[[ Source passage open ]]

Is Plagiarism Now the Sincerest Form of Flattery?

Forty years ago, when I was an undergraduate in the California State University system, it was pounded into my admittedly mushy brain that one of the mortal sins in academia was not giving someone else credit for their work. If a student failed to cite or improperly cited someone else’s work, whether it be statistics, words, or ideas, that person was shunned by the intellectual community and made an object of ridicule and shame. In the age before personal computers or even word processors, it was a herculean task to make sure that all the footnotes fit at the bottom of the page, but it was worth it to avoid the professional stigma of being labeled a plagiarist. Passing off the results of someone else’s hard-won scholarly work as one’s own was wholly unacceptable and was not tolerated.

In 1988, Democrat presidential candidate Joe Biden saw his White House aspirations go down in flames when it was discovered that he plagiarized some speeches from a British politician and exaggerated his academic credentials. At the time, the journalistic establishment discovered and exposed Biden’s deceptions. Despite his apologies, many assumed Biden’s presidential career was over before it began. Those were the kinds of missteps that politicians didn’t recover from at that time. He was considered lucky to have been able to hold on to his seat in the Senate.

But in the last several months, there have been multiple reports of prominent people at some of the most prominent colleges in the United States plagiarizing huge portions, if not the majority, of their academic contributions.

In one of the more public instances, the former president of Harvard University, the oldest and perhaps formally the most prestigious academic institution in the country, was found to have plagiarized significant portions of her major academic works from her PhD dissertation in the 1990s to as recently as a paper she published as recently in 2017.

It was already an incredibly thin academic resume of publications for a president of the oldest and most distinguished college in the nation, but now it was found to have been built on the work of others, including some of the most distinguished American scholars of the late 20th century. And, while she ultimately stepped down from the office of the presidency, she was allowed to keep her teaching position at the university and her $900,000 plus presidential salary. She even won the Faculty Award for her commitment to social justice and DEI at Harvard’s black graduation celebration last month.

But as it turned out, the Harvard president was just the tip of the iceberg.

Since then, administrators at colleges from the East Coast to the West Coast have seen themselves accused of plagiarizing to achieve their postgraduate degrees. These accusations aren’t just minor technical errors or mistakes either. In some instances, entire pages were lifted with almost no attempt to disguise the theft from other works. Plagiarized books or documents aren’t even mentioned on the works cited pages.

These administrators brazenly lifted the works of other academics to get their degrees and pad their resumes. A decade or two earlier, this would have ended their careers and ensured that they were unemployable in any serious position of responsibility at any reputable college. But that isn’t the world we live in anymore and some of these folks have not only remained in their jobs but have also been defended by the very people whose work they stole.

[[ Source passage closed ]]
[[ Source information open ]]

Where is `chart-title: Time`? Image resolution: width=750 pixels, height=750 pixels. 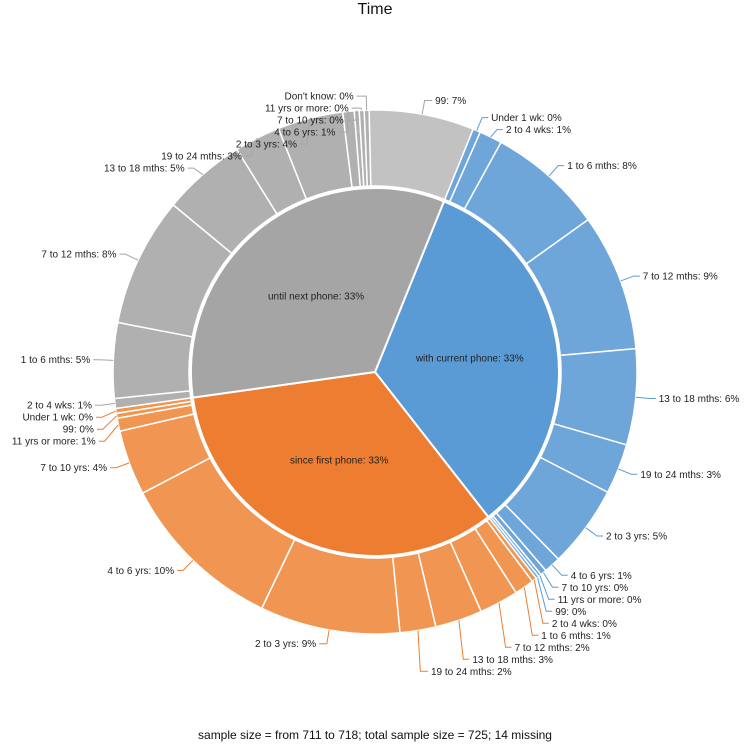 chart-title: Time is located at coordinates (375, 10).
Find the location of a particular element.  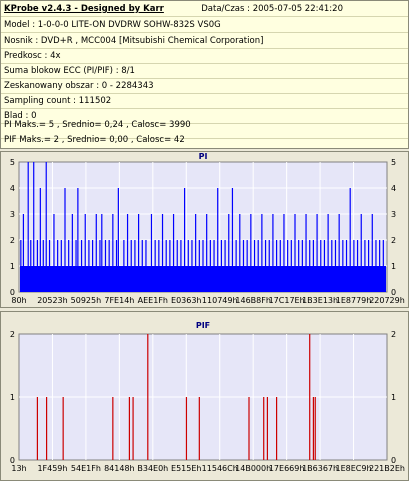

pi-xtick-label: 7FE14h is located at coordinates (119, 300).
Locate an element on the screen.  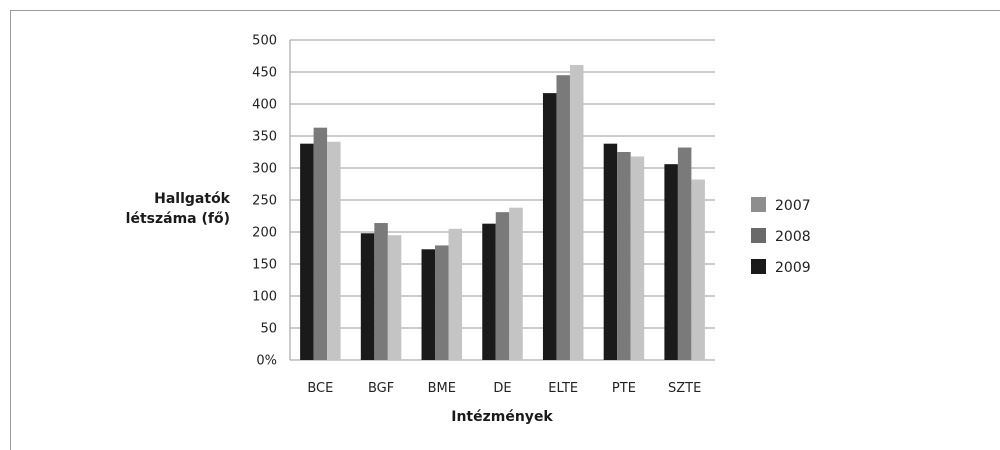
y-tick-label: 0% is located at coordinates (266, 362).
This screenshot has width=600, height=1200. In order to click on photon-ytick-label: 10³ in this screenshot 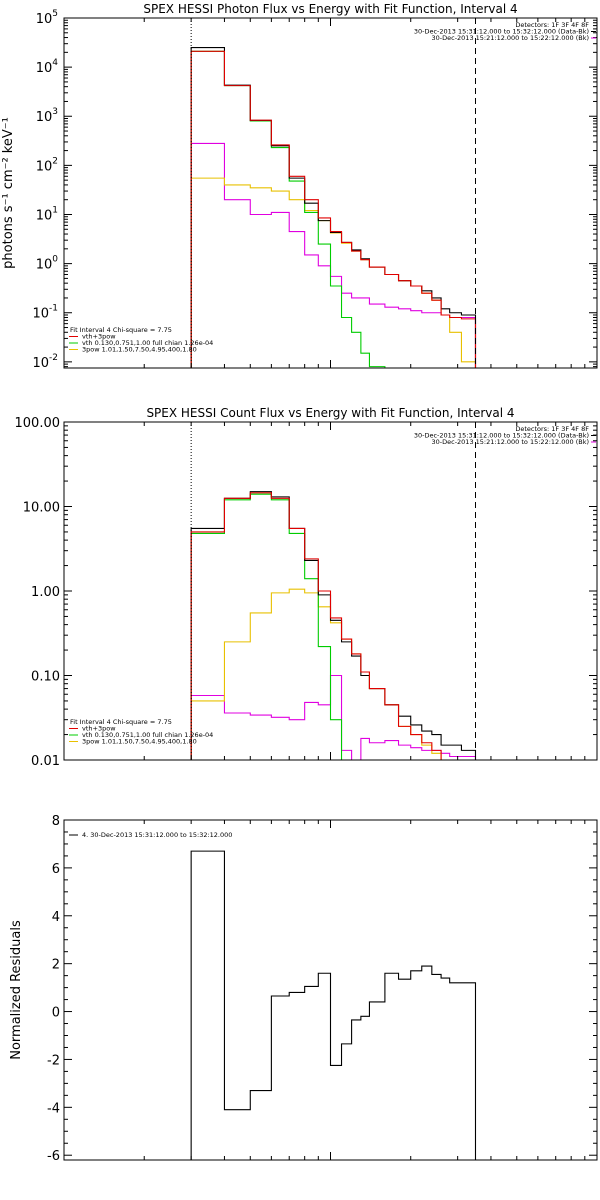, I will do `click(47, 116)`.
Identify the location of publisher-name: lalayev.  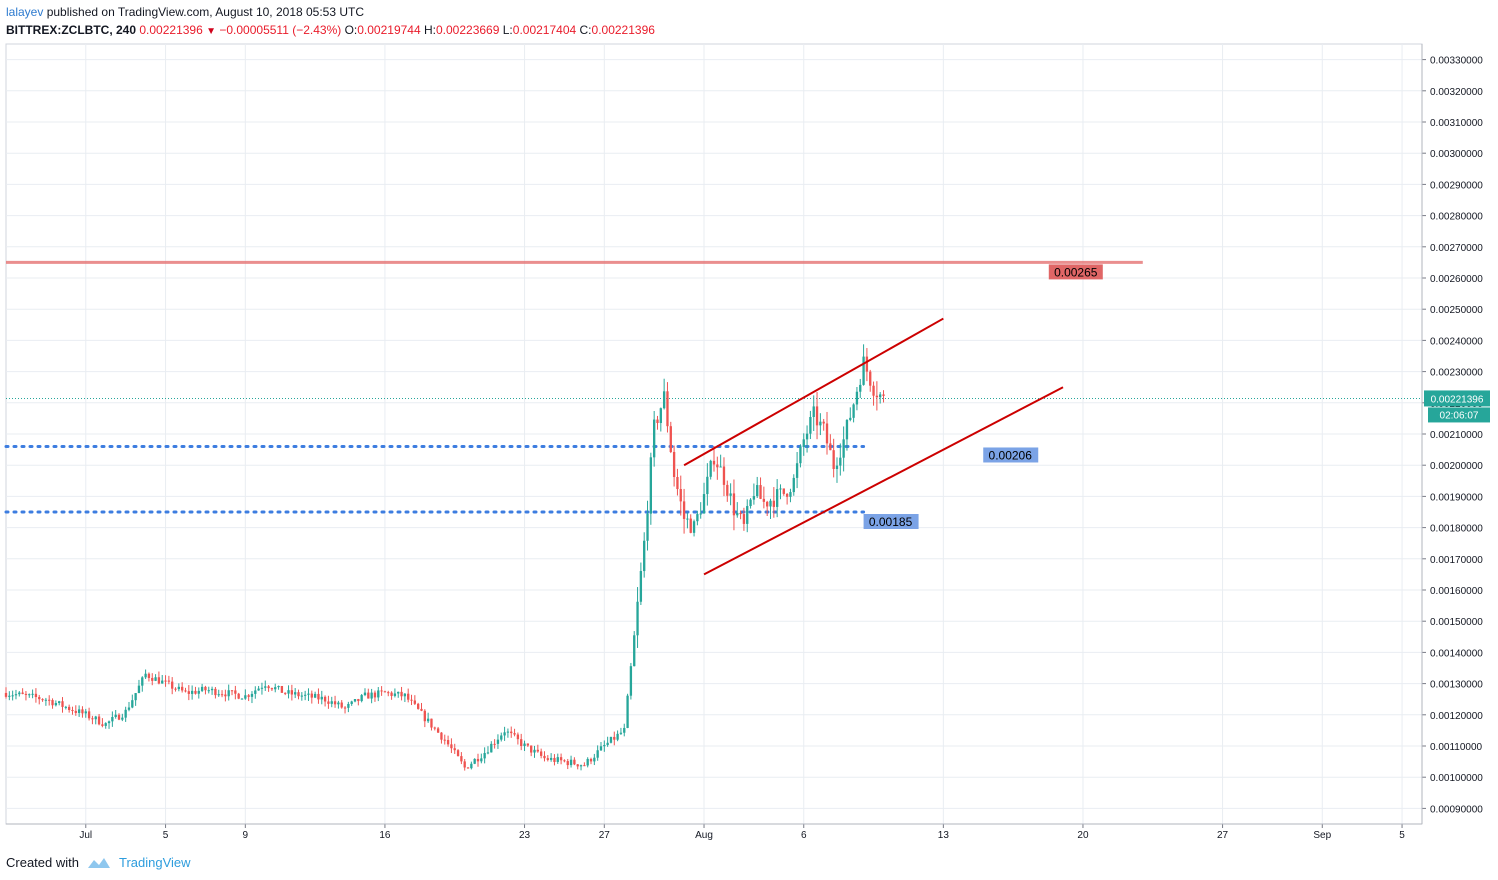
(25, 12).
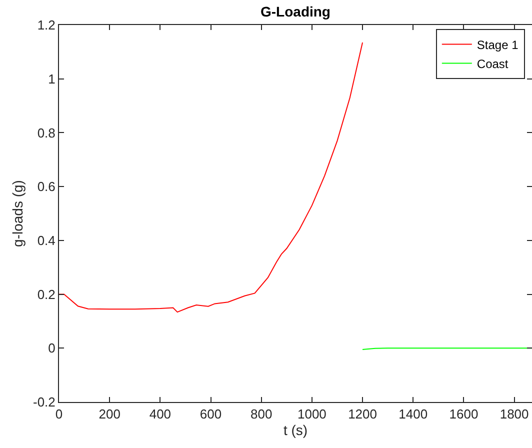 The width and height of the screenshot is (532, 448). I want to click on y-tick-label: 0.2, so click(46, 294).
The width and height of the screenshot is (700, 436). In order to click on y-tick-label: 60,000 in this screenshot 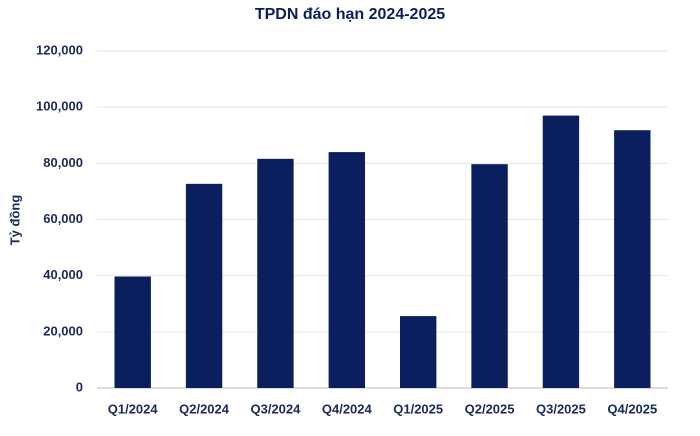, I will do `click(63, 218)`.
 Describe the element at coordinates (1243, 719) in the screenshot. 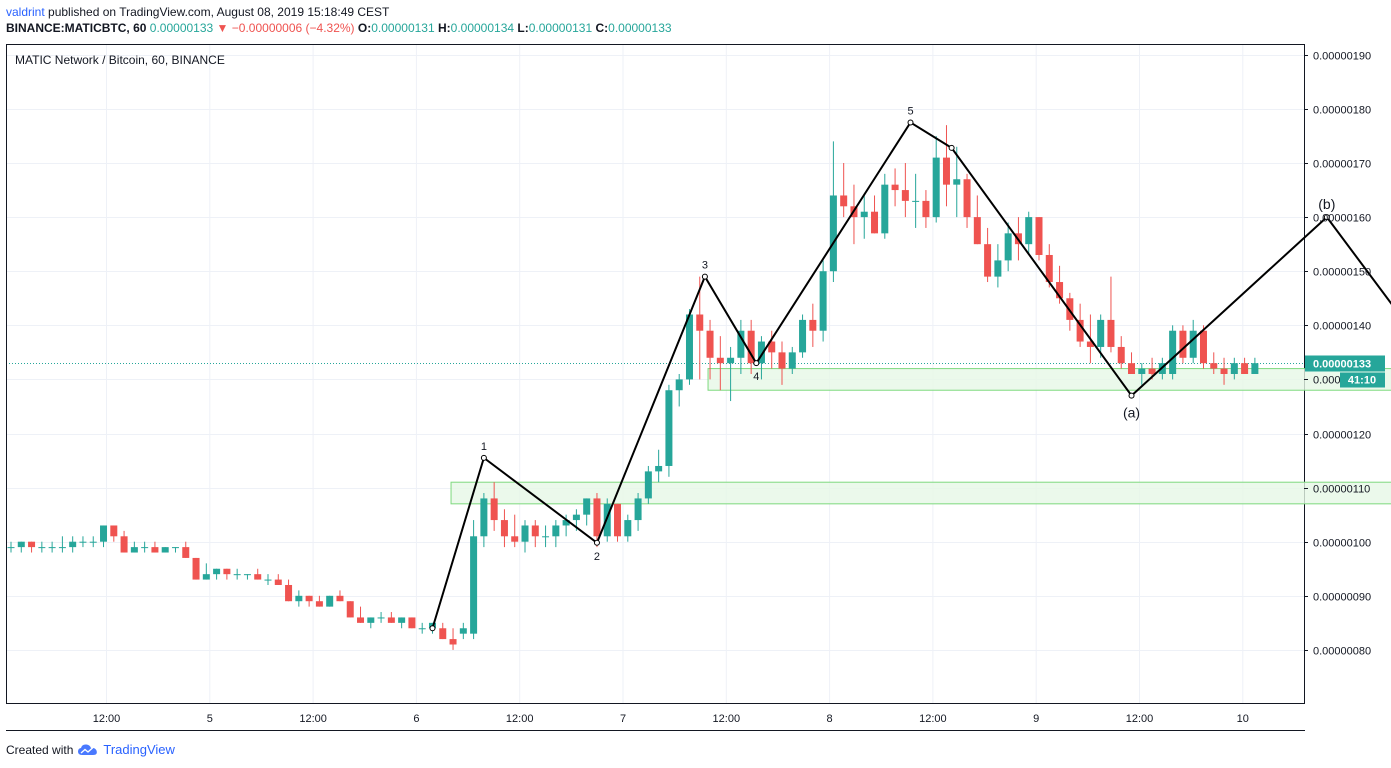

[[ Source information closed ]]

# Exercise description:
In the essay on plagiarism, whose speeches did Joe Biden plagiarize in 1988? The rows have nothing to do with the essay on plagiarism and stand on their own.

# Final answer:
A British politician's.